Enhanced Productivity

Users work much more efficiently when they don’t have to worry about remembering multiple user IDs and passwords. Applications from both Microsoft and thousands of third parties are pre-integrated into Azure Active Directory. Integrated apps, SaaS and web apps use AAD as a way to provide Single Sign-On (SSO) capabilities to the enterprise. Additionally, this allows those third-party vendors to offer a much more consistent set of tools across multiple platforms. Helpdesk calls can also be reduced because users can use self-service features to reset forgotten passwords and get access to services.

Having too many passwords, the opposite of SSO, creates the undesired effect of having to keep track of those passwords. Passwords not only cannot be the same for security reasons, but they also need to meet potentially different security requirements. This also increases the chances of calls into resetting passwords as opposed to having a self-service site.

Enhanced Security

AAD provides multi-factor authentication, which is a way to confirm identity by asking for a second set of data.

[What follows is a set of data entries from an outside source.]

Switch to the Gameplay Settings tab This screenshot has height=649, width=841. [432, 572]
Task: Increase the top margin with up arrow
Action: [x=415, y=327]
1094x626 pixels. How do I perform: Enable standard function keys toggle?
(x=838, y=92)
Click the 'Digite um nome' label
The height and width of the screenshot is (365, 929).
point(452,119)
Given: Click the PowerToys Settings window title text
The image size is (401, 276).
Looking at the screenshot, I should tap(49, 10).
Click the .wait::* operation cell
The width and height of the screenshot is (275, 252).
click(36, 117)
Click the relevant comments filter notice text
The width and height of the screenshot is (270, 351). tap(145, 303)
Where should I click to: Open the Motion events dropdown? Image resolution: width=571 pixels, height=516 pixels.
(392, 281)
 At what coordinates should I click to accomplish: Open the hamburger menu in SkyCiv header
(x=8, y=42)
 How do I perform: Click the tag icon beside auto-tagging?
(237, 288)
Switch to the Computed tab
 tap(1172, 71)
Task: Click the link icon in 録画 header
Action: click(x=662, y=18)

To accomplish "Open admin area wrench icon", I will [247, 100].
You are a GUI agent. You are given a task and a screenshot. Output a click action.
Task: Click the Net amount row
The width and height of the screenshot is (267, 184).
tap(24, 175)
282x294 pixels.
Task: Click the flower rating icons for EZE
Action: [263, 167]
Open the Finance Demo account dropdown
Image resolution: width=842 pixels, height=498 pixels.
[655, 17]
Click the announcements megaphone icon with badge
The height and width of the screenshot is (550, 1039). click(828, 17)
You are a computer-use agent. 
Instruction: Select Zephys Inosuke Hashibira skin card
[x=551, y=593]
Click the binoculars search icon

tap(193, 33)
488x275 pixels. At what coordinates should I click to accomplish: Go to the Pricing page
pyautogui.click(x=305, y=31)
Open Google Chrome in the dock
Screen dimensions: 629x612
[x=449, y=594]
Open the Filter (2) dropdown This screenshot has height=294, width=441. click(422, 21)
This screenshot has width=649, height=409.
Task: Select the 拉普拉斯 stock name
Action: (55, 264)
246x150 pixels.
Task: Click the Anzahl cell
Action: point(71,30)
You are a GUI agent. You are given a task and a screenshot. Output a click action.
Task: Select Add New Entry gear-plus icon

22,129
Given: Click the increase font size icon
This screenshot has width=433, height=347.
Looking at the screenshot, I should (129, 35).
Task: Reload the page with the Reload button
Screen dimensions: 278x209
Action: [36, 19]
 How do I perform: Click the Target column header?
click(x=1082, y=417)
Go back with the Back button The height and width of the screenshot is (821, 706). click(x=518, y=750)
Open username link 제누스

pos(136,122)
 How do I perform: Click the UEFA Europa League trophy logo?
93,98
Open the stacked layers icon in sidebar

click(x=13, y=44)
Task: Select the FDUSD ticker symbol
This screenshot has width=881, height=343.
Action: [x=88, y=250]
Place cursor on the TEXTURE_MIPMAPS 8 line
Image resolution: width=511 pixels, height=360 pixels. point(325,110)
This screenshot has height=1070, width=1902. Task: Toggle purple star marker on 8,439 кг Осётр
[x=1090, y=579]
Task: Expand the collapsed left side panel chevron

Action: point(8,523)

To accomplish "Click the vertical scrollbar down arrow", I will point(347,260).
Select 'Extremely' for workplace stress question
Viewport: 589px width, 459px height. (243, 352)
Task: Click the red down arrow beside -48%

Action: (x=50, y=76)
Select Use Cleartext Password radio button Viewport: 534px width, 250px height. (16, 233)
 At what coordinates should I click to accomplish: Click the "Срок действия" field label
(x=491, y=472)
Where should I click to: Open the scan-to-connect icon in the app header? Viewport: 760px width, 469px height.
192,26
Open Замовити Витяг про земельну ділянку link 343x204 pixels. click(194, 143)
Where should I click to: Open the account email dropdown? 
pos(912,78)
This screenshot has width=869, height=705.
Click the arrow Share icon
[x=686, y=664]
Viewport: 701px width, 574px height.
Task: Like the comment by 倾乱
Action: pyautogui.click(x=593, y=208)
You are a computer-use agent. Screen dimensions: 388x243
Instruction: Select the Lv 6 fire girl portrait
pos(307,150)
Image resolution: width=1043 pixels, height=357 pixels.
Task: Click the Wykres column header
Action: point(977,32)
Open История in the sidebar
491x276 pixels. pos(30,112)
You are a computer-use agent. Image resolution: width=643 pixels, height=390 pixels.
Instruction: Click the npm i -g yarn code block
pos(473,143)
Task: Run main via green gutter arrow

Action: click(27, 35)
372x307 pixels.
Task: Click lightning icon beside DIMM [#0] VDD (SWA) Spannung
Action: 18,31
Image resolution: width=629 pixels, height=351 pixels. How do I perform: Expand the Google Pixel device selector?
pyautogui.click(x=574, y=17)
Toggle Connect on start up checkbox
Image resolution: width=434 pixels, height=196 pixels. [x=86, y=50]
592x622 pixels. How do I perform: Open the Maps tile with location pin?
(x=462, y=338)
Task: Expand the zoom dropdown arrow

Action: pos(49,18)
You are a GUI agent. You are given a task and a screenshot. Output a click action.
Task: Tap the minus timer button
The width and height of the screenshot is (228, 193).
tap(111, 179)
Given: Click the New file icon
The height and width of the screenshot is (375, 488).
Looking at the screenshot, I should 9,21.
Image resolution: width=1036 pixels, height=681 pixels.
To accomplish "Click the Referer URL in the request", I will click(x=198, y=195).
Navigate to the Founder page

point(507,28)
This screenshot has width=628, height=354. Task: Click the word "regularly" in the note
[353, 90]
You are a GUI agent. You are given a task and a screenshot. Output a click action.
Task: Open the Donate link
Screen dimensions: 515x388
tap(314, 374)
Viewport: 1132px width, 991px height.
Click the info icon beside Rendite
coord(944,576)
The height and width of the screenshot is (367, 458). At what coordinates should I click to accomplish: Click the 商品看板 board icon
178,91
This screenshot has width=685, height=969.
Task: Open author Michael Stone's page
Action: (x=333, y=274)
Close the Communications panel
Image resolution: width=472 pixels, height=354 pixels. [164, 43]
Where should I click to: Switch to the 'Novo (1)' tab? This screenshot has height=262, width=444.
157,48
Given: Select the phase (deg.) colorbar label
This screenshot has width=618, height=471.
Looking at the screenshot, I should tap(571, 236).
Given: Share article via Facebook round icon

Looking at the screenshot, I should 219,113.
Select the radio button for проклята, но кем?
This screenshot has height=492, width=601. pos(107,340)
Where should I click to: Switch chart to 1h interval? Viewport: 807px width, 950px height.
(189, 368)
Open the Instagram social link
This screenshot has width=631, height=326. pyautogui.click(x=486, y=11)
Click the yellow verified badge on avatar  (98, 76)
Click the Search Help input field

For example, by sending a code into your already known cell phone via a call, text message, email, etc. is a great first step into greatly reducing risks from authentication and credentialing.

Complex conditional access policies also help in reducing the risk of user accounts being lost or abused. Cloud user identity management also means that credentials are provided, validated and applied into services online within an expertly secured network. Managing remote access to servers, cloud instances and web applications through Azure Active Directory is safe and certified for compliance to multiple international standards.

Enhanced Reliability

Azure Active Directory is implemented as a cloud service with high availability and high reliability service. This allows for a worldwide enterprise grade service that is offered as a SLA guaranteed service. A guaranteed service via SLA lets customers know that Microsoft is confident in their ability to meet their compromise. Microsoft backs their SLA with the guarantee of paying back customers for SLAs that were not met.

An always-reliable service that sits in the cloud and requires no hardware maintenance is very attractive to enterprises. This way, enterprises can focus their efforts into what is more important to them.

Better, Safer Management of Credentials with Azure Active Directory

AAD is a key component of EMS. It provides a huge advantage towards better and safer management of credentials. More EMS component reviews to come soon.